Del set de grabación al corazón: el origen de su historia
Corría el año 2010 cuando Angelique Boyer y Sebastián Rulli coincidieron en “Teresa”, una de las telenovelas más exitosas de su generación. En aquel entonces, la química entre ambos era evidente, pero sus caminos amorosos seguían rumbos distintos. Ella estaba en una relación con José Alberto “El Güero” Castro, mientras que él aún mantenía su matrimonio con Cecilia Galliano.
A pesar de compartir escenas intensas y emocionales en la ficción, no fue ahí donde nació su relación sentimental. Como en toda buena historia de amor, el destino tenía otros planes.
El reencuentro en “Lo que la vida me robó”
Tres años más tarde, en 2013, volvieron a encontrarse profesionalmente, esta vez en la producción “Lo que la vida me robó”. Ambos solteros y más maduros emocionalmente, descubrieron una conexión distinta, más allá del trabajo actoral.
Fue en ese set donde las miradas se alargaron y las conversaciones se hicieron más profundas. Para inicios de 2014, confirmaron su noviazgo, despertando euforia entre los fans que ya los amaban juntos en la pantalla.
Un romance que inspira dentro y fuera del escenario
Desde entonces, Angelique y Sebastián se han convertido en una de las parejas más admiradas del medio artístico. No solo por su evidente compatibilidad y cariño mutuo, sino por la forma en que gestionan su relación en el ojo público: con elegancia, equilibrio y autenticidad.
Han compartido escenas en proyectos como “Vencer el pasado” y recientemente en “El extraño retorno de Diana Salazar”, donde una vez más dejaron claro que su trabajo no interfiere con su amor, sino que lo potencia.
Palabras que trascienden: declaraciones que conmueven
Sebastián Rulli ha sido claro al hablar de Angelique:
“Eres mi musa, mi confidente, mi amor. Deseo que cada instante de tu vida esté lleno de paz, amor y felicidad.”
Por su parte, Angelique ha definido a Rulli como “un caballero admirable”, agregando que es el hombre en quien más ha confiado en su vida amorosa. Sus palabras reflejan una relación basada en confianza, admiración y compañerismo.
Equilibrio entre lo público y lo privado
Uno de los secretos mejor guardados de su estabilidad ha sido la forma en que delimitan su vida personal y profesional. Aunque comparten momentos con sus seguidores en redes sociales, han evitado caer en la sobreexposición o el escándalo.
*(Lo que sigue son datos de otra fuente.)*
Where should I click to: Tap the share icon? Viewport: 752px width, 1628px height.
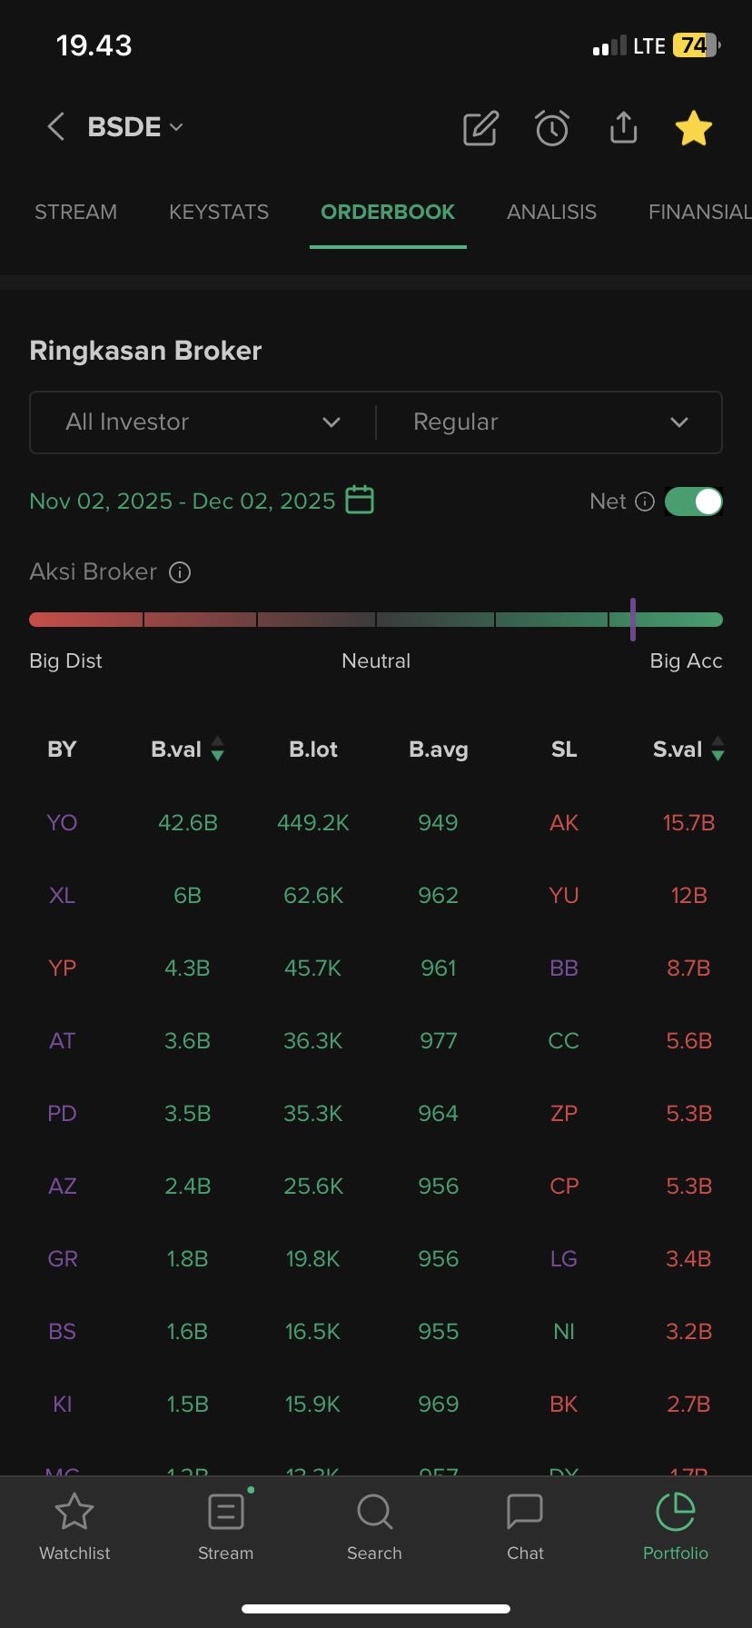pos(623,128)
Esa decisión los ha blindado ante rumores y especulaciones.
Incluso en los momentos en los que la prensa ha sugerido una ruptura, ambos han respondido con madurez, sin necesidad de aclaraciones excesivas, dejando que sus acciones hablen más que los titulares.
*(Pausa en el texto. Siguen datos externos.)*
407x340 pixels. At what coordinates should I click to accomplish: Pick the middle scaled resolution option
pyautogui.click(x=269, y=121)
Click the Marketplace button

El paso del tiempo: diez años de amor firme y sin prisas
Después de más de una década juntos, la pareja no ha sentido la presión de formalizar mediante matrimonio o hijos, lo cual ha sido respetado por su comunidad de seguidores. Han optado por construir una relación libre de ataduras sociales, donde lo importante es la conexión, el respeto y el amor cotidiano.
En un mundo donde muchas relaciones mediáticas duran lo que un suspiro, Angelique Boyer y Sebastián Rulli son una prueba viva de que el amor auténtico aún existe en el espectáculo.
Un amor que sigue creciendo
Ya sea frente a las cámaras o caminando de la mano en la vida real, su historia sigue siendo una de las más aplaudidas y celebradas. Su compromiso no necesita etiquetas, anillos ni contratos: lo respaldan los años compartidos, los proyectos en común y la madurez con la que enfrentan los altibajos.
En un medio tan cambiante como el del entretenimiento, donde las relaciones suelen terminar antes de consolidarse, la historia de Angelique y Sebastián es una bocanada de aire fresco, un ejemplo de amor paciente, consciente y verdadero.